▸ TASK
Please reproduce word for word the lines below, from the line containing "You are a computer-use agent. The width" through the last line, both included.

(Items listed in a dataset)
-- Start --

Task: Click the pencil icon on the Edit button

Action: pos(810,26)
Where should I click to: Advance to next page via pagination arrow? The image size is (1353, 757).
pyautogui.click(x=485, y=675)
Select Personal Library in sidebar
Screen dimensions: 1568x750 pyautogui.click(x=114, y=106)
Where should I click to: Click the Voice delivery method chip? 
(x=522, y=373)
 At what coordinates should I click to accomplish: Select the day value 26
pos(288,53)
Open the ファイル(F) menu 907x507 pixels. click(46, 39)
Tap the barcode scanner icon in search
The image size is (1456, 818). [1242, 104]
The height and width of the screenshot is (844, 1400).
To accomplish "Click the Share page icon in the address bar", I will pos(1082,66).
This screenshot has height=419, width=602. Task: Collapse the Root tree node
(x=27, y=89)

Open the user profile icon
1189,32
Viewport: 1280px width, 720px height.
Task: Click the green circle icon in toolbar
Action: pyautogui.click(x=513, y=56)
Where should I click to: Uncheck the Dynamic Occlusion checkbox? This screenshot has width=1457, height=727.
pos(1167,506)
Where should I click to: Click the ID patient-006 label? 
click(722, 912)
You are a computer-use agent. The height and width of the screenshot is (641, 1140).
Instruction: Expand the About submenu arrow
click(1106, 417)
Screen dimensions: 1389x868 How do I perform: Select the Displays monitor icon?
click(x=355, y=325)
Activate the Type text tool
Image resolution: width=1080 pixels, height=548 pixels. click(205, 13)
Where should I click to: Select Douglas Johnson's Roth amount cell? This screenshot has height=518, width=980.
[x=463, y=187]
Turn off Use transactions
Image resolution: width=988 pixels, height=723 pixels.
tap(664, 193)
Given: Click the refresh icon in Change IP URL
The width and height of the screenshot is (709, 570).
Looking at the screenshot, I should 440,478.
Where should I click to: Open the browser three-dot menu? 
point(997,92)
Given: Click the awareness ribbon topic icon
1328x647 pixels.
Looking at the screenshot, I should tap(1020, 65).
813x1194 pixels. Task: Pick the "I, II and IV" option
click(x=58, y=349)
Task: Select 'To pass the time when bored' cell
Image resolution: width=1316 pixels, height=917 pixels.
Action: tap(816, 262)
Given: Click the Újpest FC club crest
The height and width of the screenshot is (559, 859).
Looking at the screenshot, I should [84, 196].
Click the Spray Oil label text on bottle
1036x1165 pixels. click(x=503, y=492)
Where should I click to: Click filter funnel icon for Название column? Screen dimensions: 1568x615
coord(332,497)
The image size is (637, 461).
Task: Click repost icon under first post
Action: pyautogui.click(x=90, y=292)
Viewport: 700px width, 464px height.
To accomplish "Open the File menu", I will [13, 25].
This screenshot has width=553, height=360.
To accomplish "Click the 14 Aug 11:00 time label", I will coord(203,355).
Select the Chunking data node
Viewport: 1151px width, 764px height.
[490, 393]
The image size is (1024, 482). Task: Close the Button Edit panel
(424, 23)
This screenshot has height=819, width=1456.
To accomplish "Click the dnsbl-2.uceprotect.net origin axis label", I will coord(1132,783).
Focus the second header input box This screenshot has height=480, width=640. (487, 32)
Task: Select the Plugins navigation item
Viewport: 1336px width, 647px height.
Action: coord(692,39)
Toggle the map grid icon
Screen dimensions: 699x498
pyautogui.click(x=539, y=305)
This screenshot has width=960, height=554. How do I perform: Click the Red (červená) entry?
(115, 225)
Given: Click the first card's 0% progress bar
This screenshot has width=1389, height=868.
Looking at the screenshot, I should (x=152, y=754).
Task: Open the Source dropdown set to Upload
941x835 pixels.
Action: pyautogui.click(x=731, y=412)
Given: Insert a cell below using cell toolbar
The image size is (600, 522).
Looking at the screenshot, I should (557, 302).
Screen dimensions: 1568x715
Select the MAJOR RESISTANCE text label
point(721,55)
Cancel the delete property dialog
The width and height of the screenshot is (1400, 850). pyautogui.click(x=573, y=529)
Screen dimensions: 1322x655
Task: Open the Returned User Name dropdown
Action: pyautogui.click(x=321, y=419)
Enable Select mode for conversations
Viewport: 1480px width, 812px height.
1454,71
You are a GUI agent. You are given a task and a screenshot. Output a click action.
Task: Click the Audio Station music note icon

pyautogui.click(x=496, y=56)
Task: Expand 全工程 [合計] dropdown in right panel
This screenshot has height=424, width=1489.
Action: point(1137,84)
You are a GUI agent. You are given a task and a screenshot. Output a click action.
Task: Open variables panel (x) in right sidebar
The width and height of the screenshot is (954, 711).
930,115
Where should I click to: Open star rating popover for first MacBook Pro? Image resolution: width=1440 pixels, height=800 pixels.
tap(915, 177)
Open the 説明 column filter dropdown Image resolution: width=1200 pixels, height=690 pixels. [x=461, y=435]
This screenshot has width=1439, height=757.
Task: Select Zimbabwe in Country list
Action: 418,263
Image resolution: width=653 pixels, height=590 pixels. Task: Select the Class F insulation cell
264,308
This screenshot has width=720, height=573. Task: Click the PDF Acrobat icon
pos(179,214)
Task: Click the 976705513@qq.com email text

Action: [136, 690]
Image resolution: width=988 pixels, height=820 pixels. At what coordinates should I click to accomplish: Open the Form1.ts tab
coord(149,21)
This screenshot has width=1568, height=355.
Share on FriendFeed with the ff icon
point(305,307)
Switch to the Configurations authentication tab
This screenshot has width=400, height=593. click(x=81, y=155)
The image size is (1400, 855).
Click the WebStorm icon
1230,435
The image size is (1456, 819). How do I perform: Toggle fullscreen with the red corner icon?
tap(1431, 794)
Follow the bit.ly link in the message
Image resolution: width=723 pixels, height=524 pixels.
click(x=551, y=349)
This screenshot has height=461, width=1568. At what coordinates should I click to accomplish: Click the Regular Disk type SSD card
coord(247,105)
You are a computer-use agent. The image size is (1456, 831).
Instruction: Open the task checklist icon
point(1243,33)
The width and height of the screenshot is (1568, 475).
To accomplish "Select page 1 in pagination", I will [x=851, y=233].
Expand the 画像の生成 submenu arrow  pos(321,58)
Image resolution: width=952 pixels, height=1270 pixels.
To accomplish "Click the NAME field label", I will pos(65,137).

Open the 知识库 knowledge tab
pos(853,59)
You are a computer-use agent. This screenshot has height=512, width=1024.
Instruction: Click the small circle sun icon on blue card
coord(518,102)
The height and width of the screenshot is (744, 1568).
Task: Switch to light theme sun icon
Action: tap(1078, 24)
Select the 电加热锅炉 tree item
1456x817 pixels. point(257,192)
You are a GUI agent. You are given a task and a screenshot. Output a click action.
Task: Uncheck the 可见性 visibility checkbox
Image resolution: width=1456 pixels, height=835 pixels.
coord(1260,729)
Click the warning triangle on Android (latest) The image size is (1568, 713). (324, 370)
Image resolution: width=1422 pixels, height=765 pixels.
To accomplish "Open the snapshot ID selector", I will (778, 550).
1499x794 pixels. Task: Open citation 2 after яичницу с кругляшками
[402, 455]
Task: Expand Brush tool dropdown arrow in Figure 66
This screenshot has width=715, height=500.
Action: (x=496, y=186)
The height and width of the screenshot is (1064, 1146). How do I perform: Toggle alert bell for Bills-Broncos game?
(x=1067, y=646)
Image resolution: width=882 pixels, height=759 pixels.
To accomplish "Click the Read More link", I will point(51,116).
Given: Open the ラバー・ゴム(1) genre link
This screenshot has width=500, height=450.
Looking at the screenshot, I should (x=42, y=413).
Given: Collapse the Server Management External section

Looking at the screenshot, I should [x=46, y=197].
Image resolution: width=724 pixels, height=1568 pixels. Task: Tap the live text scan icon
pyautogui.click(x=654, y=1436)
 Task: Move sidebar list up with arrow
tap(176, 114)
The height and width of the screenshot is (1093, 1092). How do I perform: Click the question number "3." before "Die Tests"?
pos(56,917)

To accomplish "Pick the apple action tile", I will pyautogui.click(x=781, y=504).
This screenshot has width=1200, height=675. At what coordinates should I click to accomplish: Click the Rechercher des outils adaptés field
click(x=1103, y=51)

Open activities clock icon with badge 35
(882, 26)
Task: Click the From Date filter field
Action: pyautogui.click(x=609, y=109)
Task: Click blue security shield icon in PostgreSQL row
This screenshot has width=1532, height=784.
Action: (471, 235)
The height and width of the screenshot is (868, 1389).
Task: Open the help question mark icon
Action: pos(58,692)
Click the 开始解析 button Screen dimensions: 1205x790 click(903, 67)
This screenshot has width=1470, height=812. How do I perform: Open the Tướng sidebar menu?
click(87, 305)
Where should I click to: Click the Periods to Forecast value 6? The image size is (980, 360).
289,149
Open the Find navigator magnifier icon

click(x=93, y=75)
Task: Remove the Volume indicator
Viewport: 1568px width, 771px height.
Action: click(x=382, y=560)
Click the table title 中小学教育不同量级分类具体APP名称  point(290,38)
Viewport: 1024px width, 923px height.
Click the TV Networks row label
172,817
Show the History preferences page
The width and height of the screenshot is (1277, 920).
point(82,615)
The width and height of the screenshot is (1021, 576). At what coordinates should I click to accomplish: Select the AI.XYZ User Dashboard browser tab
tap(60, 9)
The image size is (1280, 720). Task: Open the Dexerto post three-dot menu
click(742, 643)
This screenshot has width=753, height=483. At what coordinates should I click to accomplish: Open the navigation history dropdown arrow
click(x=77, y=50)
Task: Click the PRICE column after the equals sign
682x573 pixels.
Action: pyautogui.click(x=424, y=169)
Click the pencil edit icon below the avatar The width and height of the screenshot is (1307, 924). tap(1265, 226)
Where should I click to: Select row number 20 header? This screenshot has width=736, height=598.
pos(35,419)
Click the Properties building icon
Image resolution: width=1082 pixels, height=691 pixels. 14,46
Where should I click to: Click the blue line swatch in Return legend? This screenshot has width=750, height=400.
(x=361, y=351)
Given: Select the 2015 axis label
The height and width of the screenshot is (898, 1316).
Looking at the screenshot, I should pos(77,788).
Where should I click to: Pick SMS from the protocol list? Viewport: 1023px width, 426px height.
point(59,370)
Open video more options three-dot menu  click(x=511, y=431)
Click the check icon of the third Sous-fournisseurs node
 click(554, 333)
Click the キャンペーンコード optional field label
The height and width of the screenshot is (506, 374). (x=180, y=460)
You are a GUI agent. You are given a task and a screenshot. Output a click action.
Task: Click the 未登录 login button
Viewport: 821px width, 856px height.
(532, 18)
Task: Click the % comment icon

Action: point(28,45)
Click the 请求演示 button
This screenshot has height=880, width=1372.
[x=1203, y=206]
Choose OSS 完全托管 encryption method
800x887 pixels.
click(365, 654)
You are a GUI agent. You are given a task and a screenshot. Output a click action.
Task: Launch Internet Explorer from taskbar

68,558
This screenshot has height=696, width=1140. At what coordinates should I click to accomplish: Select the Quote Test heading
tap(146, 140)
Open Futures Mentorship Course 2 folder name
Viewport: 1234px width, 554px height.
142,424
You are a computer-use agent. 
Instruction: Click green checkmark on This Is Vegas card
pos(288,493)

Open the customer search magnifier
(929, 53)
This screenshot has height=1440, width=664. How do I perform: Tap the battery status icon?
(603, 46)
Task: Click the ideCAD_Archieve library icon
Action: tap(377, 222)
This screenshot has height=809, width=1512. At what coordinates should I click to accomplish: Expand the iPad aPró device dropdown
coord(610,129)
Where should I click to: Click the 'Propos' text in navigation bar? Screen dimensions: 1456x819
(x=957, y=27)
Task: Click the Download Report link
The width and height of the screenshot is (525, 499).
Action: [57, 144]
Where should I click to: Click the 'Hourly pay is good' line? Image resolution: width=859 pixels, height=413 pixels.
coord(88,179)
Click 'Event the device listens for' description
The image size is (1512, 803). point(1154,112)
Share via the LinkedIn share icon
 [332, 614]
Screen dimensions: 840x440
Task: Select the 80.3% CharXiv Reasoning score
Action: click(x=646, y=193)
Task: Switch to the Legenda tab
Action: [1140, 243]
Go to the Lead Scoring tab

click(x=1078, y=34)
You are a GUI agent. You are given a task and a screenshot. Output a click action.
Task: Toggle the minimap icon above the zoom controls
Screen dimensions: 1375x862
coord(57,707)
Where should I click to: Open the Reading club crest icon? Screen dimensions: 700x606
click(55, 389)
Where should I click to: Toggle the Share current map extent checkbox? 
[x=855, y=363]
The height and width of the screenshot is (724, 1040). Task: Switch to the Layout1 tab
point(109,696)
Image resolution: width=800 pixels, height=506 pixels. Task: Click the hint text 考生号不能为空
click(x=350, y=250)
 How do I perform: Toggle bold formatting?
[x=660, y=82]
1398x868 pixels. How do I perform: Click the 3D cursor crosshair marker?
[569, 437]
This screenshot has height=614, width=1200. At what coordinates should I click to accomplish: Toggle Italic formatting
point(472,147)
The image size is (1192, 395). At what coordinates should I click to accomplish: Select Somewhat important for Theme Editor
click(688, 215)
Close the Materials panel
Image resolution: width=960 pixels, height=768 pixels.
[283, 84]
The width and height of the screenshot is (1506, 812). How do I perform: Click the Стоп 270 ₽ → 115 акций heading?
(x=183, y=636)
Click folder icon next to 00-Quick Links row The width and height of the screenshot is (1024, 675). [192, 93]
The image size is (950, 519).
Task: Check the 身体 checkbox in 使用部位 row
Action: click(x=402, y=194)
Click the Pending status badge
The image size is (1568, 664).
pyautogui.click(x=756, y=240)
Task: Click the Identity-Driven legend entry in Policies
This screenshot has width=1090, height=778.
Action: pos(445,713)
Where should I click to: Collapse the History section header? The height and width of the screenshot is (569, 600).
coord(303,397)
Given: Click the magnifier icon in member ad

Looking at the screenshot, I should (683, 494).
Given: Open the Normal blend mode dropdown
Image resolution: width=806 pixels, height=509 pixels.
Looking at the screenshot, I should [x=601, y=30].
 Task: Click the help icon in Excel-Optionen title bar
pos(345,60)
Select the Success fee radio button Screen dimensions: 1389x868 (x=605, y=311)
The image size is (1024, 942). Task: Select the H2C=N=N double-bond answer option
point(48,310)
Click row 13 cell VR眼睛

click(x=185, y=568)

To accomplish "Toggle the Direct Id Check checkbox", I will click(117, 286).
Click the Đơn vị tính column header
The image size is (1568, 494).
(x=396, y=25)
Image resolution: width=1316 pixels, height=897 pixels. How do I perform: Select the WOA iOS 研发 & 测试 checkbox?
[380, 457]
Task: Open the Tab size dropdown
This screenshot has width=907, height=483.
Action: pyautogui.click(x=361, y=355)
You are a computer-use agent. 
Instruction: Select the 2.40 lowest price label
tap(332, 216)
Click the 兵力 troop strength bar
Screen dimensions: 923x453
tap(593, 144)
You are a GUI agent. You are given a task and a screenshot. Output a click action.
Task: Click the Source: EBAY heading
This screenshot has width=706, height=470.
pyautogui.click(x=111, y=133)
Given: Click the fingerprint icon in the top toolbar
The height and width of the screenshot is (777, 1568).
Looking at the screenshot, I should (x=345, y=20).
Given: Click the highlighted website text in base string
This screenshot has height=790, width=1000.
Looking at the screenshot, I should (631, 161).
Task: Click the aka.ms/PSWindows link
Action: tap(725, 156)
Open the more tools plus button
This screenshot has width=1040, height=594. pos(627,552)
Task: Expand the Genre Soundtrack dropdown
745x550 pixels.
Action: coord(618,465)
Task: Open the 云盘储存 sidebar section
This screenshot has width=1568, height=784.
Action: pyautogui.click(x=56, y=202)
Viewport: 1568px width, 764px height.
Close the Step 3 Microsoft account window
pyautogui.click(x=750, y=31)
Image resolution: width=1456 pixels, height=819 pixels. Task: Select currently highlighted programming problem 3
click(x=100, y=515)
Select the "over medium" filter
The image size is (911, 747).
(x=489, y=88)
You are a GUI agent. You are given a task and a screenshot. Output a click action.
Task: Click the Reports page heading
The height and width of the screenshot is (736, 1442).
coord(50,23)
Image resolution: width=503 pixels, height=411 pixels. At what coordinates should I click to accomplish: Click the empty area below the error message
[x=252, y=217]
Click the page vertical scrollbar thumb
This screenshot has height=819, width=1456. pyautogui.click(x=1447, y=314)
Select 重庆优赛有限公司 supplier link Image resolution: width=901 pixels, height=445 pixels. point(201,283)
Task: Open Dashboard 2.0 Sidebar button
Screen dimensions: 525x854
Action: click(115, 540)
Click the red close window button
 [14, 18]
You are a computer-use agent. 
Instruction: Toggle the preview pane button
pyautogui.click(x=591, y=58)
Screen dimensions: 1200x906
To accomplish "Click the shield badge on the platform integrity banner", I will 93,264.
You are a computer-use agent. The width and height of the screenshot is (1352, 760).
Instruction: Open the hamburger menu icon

-- End --

▸ THE RESULT
You are a computer-use agent. The width and height of the screenshot is (1352, 760).
Instruction: Open the hamburger menu icon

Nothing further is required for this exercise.